▶ **EXTRACTED INFORMATION**:
_ _ _ _

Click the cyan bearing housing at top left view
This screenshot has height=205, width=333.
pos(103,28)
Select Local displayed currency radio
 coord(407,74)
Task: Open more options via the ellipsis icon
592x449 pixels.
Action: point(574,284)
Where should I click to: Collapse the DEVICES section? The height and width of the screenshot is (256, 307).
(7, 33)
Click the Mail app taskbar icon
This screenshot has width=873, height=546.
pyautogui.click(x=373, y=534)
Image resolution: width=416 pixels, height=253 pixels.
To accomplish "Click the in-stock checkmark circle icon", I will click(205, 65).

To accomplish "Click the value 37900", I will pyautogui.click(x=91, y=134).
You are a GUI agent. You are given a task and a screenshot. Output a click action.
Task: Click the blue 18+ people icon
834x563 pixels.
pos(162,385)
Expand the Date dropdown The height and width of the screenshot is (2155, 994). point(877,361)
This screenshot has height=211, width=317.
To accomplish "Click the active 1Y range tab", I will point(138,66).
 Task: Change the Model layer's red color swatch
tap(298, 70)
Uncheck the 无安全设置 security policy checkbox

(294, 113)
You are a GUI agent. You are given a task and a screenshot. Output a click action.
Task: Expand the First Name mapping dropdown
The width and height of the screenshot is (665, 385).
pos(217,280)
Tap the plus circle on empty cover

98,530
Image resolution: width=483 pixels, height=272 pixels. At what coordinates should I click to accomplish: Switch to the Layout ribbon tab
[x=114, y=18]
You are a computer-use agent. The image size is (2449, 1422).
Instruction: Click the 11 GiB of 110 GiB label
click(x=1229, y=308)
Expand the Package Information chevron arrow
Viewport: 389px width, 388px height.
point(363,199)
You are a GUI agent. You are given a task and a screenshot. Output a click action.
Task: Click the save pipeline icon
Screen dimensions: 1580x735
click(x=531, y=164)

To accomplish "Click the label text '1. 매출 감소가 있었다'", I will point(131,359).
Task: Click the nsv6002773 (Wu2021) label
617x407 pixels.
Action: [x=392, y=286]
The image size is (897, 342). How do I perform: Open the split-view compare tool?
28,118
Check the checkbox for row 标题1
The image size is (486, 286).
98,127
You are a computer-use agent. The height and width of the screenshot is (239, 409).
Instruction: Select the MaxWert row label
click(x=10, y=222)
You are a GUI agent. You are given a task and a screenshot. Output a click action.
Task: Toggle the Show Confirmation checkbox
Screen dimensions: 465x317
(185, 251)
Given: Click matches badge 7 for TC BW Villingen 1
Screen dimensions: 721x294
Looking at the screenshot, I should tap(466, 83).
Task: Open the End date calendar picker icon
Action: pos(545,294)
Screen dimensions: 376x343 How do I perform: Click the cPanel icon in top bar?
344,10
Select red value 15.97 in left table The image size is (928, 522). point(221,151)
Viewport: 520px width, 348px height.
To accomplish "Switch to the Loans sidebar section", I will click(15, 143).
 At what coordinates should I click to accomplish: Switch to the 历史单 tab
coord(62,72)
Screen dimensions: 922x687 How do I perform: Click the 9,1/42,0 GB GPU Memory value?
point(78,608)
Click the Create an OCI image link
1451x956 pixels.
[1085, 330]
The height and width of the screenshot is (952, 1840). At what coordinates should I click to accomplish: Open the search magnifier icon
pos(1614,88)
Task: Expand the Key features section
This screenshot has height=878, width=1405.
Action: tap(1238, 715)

_ _ _ _

▶ **AIM OF THE EXERCISE**: Copy out all of the lines above, word for word, without changing or leaving out anything.

▶ **RESULT**:
Click the cyan bearing housing at top left view
This screenshot has height=205, width=333.
pos(103,28)
Select Local displayed currency radio
 coord(407,74)
Task: Open more options via the ellipsis icon
592x449 pixels.
Action: point(574,284)
Where should I click to: Collapse the DEVICES section? The height and width of the screenshot is (256, 307).
(7, 33)
Click the Mail app taskbar icon
This screenshot has width=873, height=546.
pyautogui.click(x=373, y=534)
Image resolution: width=416 pixels, height=253 pixels.
To accomplish "Click the in-stock checkmark circle icon", I will click(205, 65).

To accomplish "Click the value 37900", I will pyautogui.click(x=91, y=134).
You are a GUI agent. You are given a task and a screenshot. Output a click action.
Task: Click the blue 18+ people icon
834x563 pixels.
pos(162,385)
Expand the Date dropdown The height and width of the screenshot is (2155, 994). point(877,361)
This screenshot has height=211, width=317.
To accomplish "Click the active 1Y range tab", I will point(138,66).
 Task: Change the Model layer's red color swatch
tap(298, 70)
Uncheck the 无安全设置 security policy checkbox

(294, 113)
You are a GUI agent. You are given a task and a screenshot. Output a click action.
Task: Expand the First Name mapping dropdown
The width and height of the screenshot is (665, 385).
pos(217,280)
Tap the plus circle on empty cover

98,530
Image resolution: width=483 pixels, height=272 pixels. At what coordinates should I click to accomplish: Switch to the Layout ribbon tab
[x=114, y=18]
You are a computer-use agent. The image size is (2449, 1422).
Instruction: Click the 11 GiB of 110 GiB label
click(x=1229, y=308)
Expand the Package Information chevron arrow
Viewport: 389px width, 388px height.
point(363,199)
You are a GUI agent. You are given a task and a screenshot. Output a click action.
Task: Click the save pipeline icon
Screen dimensions: 1580x735
click(x=531, y=164)

To accomplish "Click the label text '1. 매출 감소가 있었다'", I will point(131,359).
Task: Click the nsv6002773 (Wu2021) label
617x407 pixels.
Action: [x=392, y=286]
The image size is (897, 342). How do I perform: Open the split-view compare tool?
28,118
Check the checkbox for row 标题1
The image size is (486, 286).
98,127
You are a computer-use agent. The height and width of the screenshot is (239, 409).
Instruction: Select the MaxWert row label
click(x=10, y=222)
You are a GUI agent. You are given a task and a screenshot. Output a click action.
Task: Toggle the Show Confirmation checkbox
Screen dimensions: 465x317
(185, 251)
Given: Click matches badge 7 for TC BW Villingen 1
Screen dimensions: 721x294
Looking at the screenshot, I should tap(466, 83).
Task: Open the End date calendar picker icon
Action: pos(545,294)
Screen dimensions: 376x343 How do I perform: Click the cPanel icon in top bar?
344,10
Select red value 15.97 in left table The image size is (928, 522). point(221,151)
Viewport: 520px width, 348px height.
To accomplish "Switch to the Loans sidebar section", I will click(15, 143).
 At what coordinates should I click to accomplish: Switch to the 历史单 tab
coord(62,72)
Screen dimensions: 922x687 How do I perform: Click the 9,1/42,0 GB GPU Memory value?
point(78,608)
Click the Create an OCI image link
1451x956 pixels.
[1085, 330]
The height and width of the screenshot is (952, 1840). At what coordinates should I click to accomplish: Open the search magnifier icon
pos(1614,88)
Task: Expand the Key features section
This screenshot has height=878, width=1405.
Action: tap(1238, 715)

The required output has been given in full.